Each line of the records below that holds "every" should be returned.

* **Material supplied**
====

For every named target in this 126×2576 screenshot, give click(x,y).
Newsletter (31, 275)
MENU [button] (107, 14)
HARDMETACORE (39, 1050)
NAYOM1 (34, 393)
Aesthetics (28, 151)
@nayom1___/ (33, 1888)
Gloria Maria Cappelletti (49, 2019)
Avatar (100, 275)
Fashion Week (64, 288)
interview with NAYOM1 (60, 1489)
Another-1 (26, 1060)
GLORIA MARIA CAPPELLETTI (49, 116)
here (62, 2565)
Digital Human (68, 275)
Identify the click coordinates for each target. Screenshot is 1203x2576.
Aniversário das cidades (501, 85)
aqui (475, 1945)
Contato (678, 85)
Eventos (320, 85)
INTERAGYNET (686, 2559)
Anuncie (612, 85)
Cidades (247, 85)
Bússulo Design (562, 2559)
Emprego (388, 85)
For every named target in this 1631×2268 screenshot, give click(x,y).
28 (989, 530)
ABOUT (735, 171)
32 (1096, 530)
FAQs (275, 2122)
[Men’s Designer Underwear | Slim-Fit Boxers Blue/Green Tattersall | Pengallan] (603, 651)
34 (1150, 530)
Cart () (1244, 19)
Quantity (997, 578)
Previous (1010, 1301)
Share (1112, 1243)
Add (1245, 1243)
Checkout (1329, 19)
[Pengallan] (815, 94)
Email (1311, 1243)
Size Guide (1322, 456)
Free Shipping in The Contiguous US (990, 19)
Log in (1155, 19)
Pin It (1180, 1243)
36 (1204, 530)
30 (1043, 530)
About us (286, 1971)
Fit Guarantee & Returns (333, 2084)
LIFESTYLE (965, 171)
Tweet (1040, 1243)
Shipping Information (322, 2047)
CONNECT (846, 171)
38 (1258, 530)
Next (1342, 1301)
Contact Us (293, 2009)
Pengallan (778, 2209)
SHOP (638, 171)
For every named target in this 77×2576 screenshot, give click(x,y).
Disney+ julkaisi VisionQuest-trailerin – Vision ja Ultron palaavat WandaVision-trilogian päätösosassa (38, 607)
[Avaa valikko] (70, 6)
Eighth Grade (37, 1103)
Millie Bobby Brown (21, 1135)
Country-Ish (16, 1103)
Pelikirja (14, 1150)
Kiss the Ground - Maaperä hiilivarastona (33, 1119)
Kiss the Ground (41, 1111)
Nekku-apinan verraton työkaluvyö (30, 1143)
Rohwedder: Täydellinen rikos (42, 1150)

====

* **Your solution**
For every named target in this 126×2576 screenshot, give click(x,y).
For every named target in this 1631×2268 screenshot, give click(x,y).
For every named target in this 77×2576 screenshot, give click(x,y).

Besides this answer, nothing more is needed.